### [AVAILABLE DATA]
"""

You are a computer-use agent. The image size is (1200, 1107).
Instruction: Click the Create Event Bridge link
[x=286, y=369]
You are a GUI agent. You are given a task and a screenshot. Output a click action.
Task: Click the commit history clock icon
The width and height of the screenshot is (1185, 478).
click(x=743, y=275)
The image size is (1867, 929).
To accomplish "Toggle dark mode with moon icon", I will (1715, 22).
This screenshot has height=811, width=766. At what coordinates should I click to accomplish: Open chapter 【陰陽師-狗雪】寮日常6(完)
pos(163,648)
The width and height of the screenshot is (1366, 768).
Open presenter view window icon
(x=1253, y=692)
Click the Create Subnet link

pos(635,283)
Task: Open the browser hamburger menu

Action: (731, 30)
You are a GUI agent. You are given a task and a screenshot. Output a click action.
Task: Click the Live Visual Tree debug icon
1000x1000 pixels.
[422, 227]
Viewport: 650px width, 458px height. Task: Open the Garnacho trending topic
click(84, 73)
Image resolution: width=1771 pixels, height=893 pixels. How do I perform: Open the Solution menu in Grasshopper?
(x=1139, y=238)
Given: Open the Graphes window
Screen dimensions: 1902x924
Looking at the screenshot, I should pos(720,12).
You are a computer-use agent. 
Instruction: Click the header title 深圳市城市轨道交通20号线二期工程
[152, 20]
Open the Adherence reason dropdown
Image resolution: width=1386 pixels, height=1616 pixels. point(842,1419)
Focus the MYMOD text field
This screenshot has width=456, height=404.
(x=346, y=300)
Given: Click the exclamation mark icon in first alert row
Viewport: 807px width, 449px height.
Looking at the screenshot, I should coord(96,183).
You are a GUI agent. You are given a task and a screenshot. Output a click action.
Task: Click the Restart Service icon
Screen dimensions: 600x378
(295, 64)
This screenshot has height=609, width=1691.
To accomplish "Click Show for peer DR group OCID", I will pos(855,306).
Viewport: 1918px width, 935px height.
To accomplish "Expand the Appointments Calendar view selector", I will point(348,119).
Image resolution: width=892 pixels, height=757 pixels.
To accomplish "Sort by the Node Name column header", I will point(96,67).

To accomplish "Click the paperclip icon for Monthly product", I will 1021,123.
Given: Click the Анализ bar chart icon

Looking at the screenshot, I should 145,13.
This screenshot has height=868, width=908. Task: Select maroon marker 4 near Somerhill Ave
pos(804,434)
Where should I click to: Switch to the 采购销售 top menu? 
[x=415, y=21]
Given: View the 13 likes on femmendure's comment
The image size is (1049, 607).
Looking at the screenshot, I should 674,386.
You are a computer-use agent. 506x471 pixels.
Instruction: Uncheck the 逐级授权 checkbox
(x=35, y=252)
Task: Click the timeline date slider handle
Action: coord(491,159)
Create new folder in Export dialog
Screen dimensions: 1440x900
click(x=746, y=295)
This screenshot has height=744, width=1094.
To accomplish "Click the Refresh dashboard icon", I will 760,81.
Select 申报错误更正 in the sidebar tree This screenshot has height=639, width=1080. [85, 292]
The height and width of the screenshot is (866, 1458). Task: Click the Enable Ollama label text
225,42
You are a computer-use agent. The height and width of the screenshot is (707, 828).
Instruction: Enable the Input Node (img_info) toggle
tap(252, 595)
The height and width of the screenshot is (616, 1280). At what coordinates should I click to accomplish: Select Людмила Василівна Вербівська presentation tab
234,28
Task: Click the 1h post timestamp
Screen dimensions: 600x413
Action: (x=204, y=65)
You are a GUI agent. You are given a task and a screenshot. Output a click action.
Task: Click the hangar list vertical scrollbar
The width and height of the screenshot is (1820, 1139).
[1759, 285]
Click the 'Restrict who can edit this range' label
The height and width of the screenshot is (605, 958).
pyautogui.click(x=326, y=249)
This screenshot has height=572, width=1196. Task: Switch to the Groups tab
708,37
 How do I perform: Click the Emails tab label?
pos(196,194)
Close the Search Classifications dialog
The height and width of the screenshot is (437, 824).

"""

### [TASK DIRECTIONS]
Would you print exactly and only the lines of the material above that run from the line with "The width and height of the screenshot is (1366, 768)." through the line with "Given: Open the Graphes window", both included?

### [REPLY TO THE TASK]
The width and height of the screenshot is (1366, 768).
Open presenter view window icon
(x=1253, y=692)
Click the Create Subnet link

pos(635,283)
Task: Open the browser hamburger menu

Action: (731, 30)
You are a GUI agent. You are given a task and a screenshot. Output a click action.
Task: Click the Live Visual Tree debug icon
1000x1000 pixels.
[422, 227]
Viewport: 650px width, 458px height. Task: Open the Garnacho trending topic
click(84, 73)
Image resolution: width=1771 pixels, height=893 pixels. How do I perform: Open the Solution menu in Grasshopper?
(x=1139, y=238)
Given: Open the Graphes window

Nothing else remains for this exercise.